» Records provided

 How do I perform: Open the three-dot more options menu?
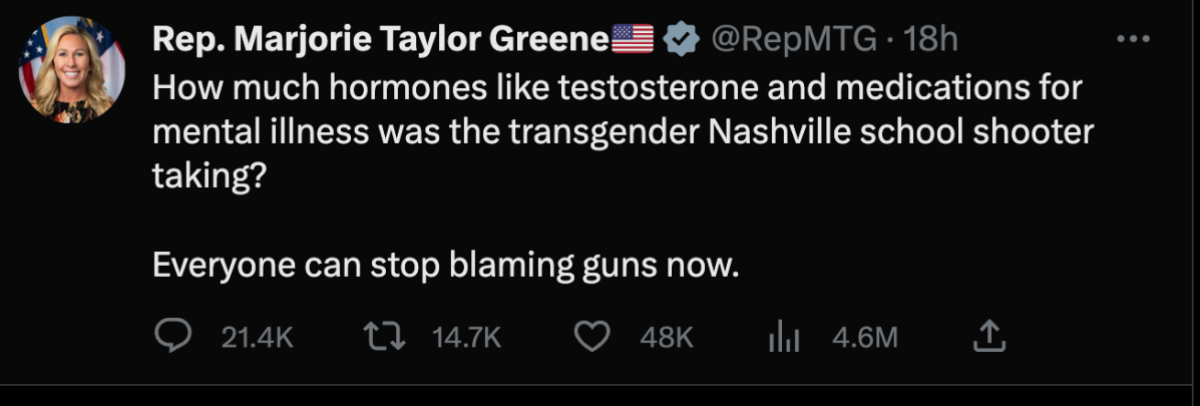[1134, 40]
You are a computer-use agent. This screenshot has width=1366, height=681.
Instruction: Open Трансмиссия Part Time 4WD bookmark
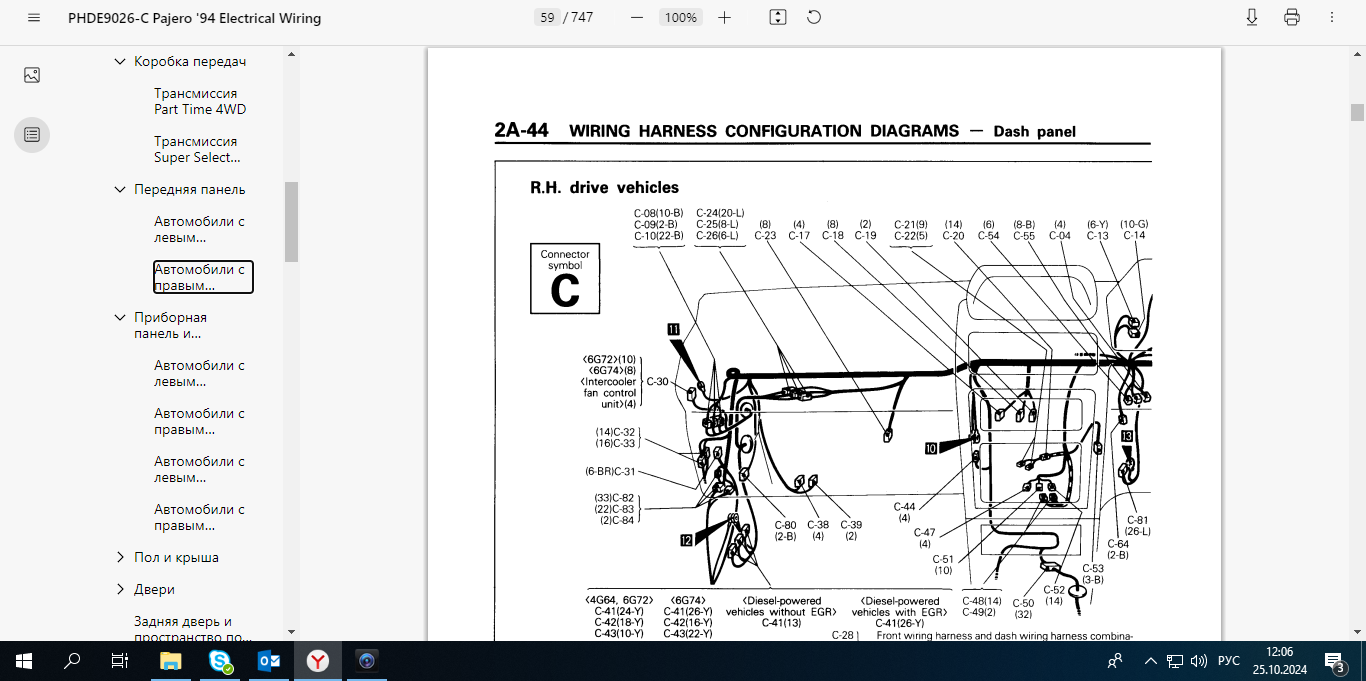(200, 101)
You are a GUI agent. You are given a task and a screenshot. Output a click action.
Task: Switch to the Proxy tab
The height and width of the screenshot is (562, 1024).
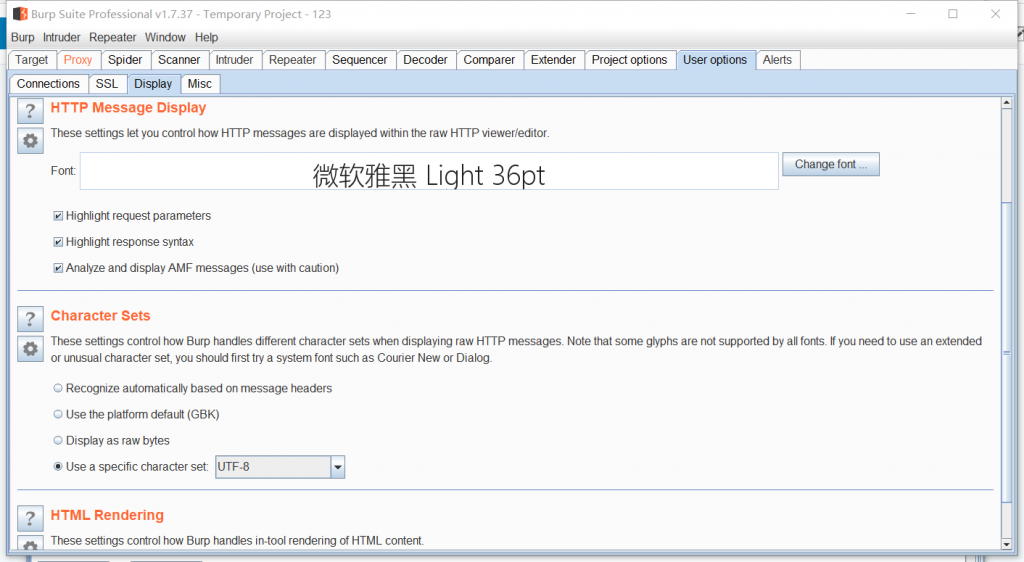[78, 60]
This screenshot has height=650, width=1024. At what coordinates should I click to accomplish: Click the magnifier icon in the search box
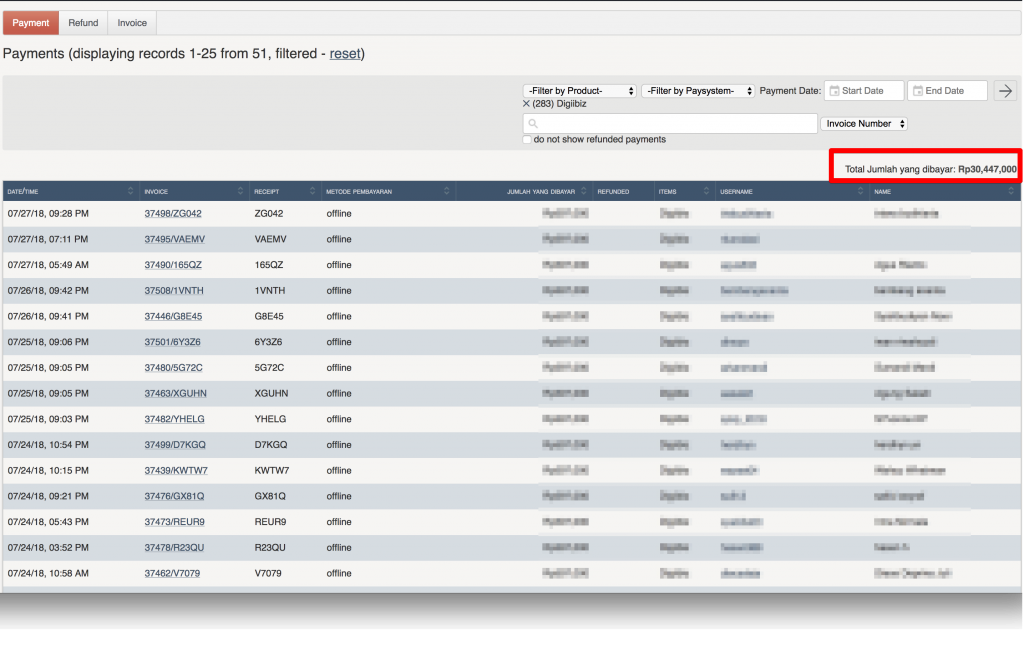tap(533, 124)
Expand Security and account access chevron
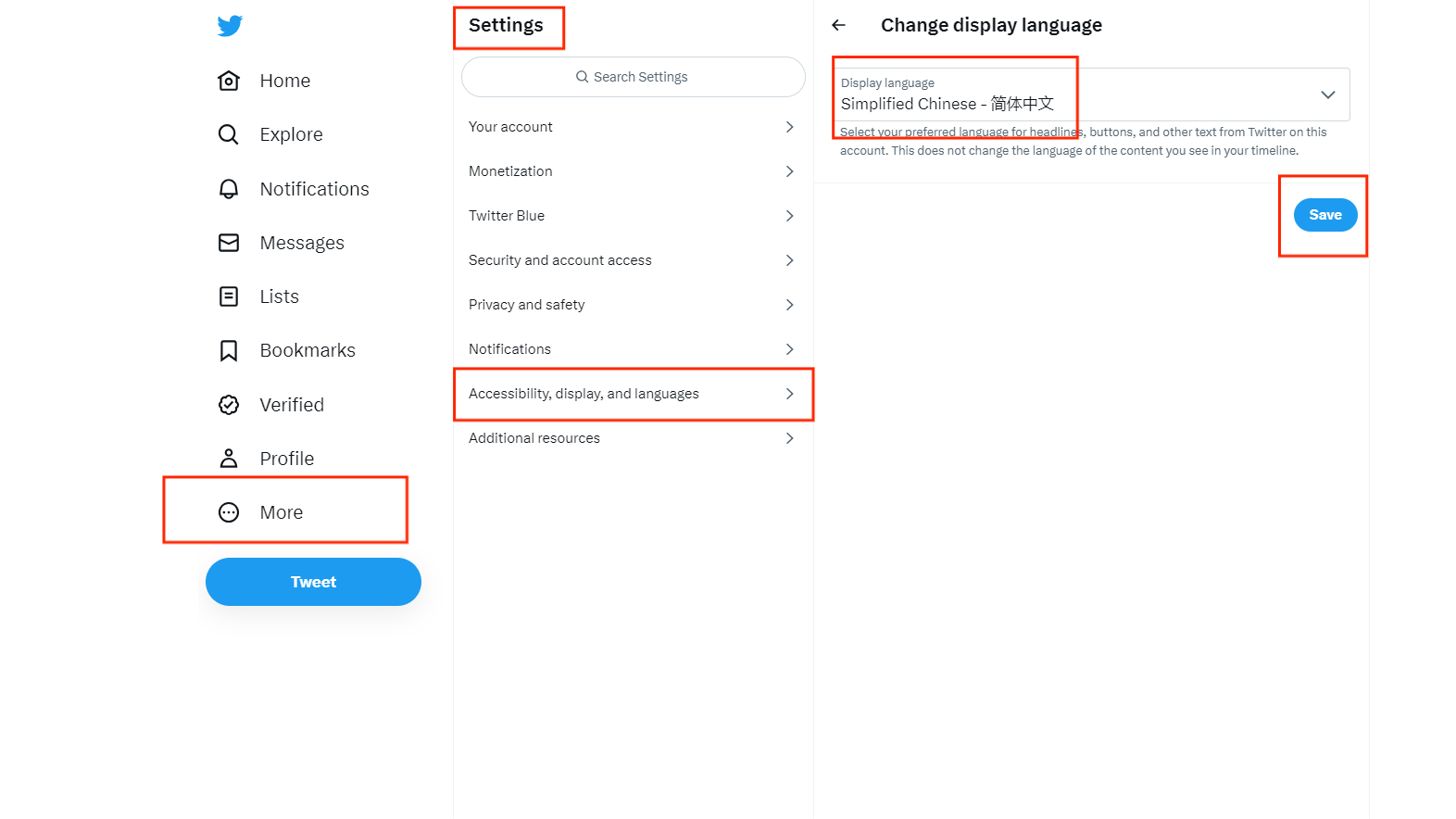The height and width of the screenshot is (819, 1456). 790,260
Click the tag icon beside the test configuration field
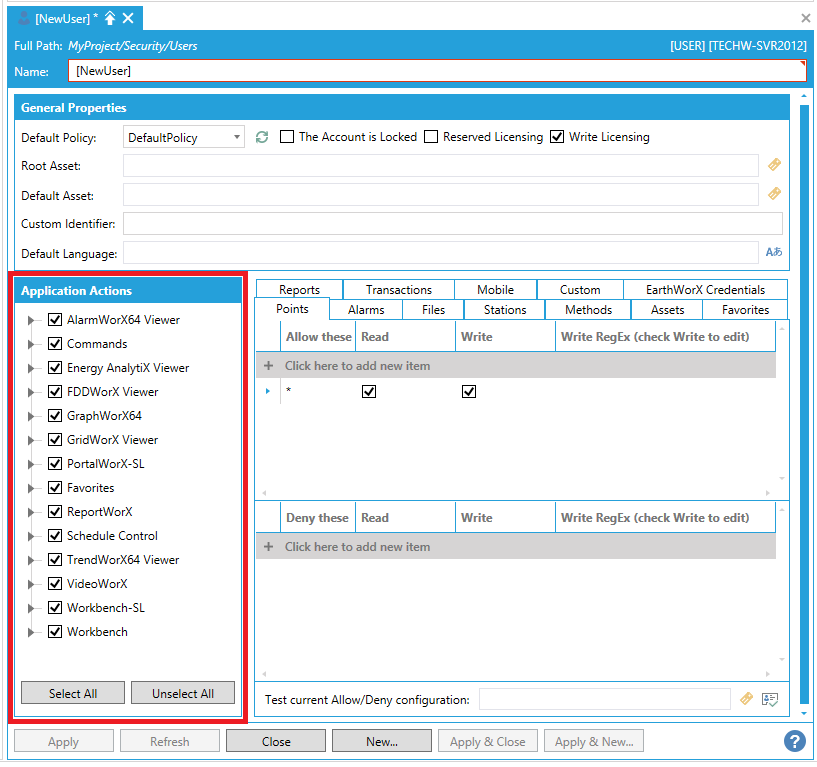This screenshot has width=817, height=767. click(746, 700)
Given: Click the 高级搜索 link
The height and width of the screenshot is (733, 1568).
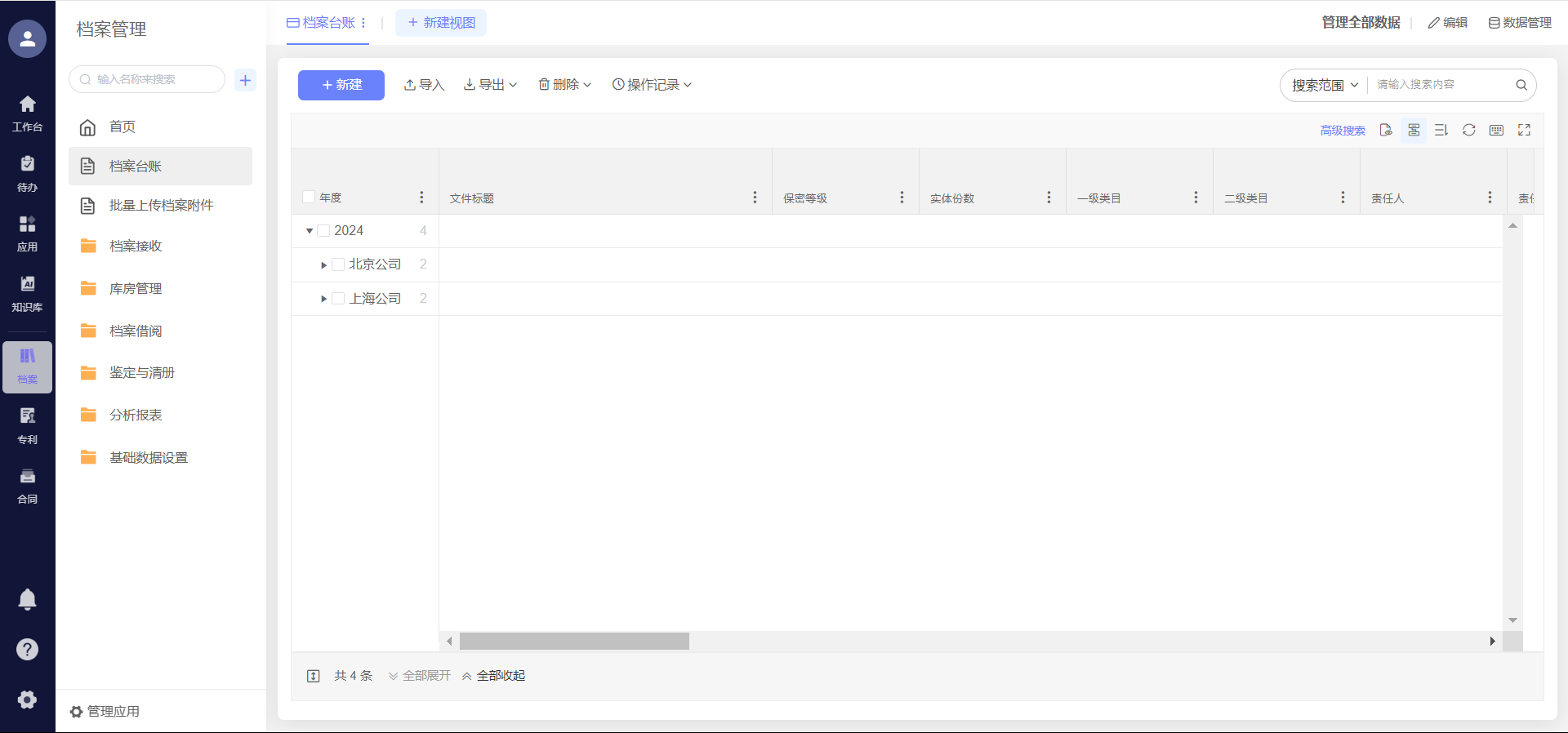Looking at the screenshot, I should [1342, 131].
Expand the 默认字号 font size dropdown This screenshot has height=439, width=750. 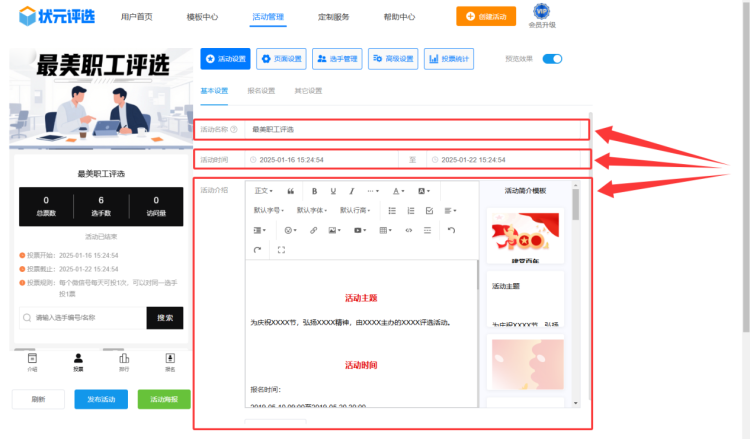pyautogui.click(x=268, y=210)
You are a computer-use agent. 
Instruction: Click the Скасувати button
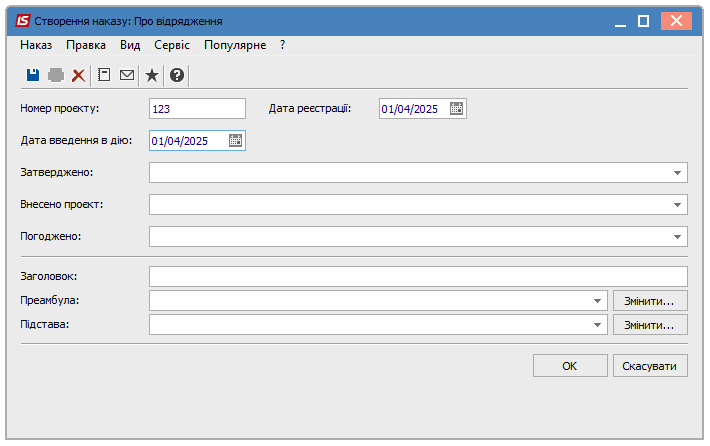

» Work item
For the listing above, say how many lines hold the word "computer". Nothing but the number is needed.

» Result below
2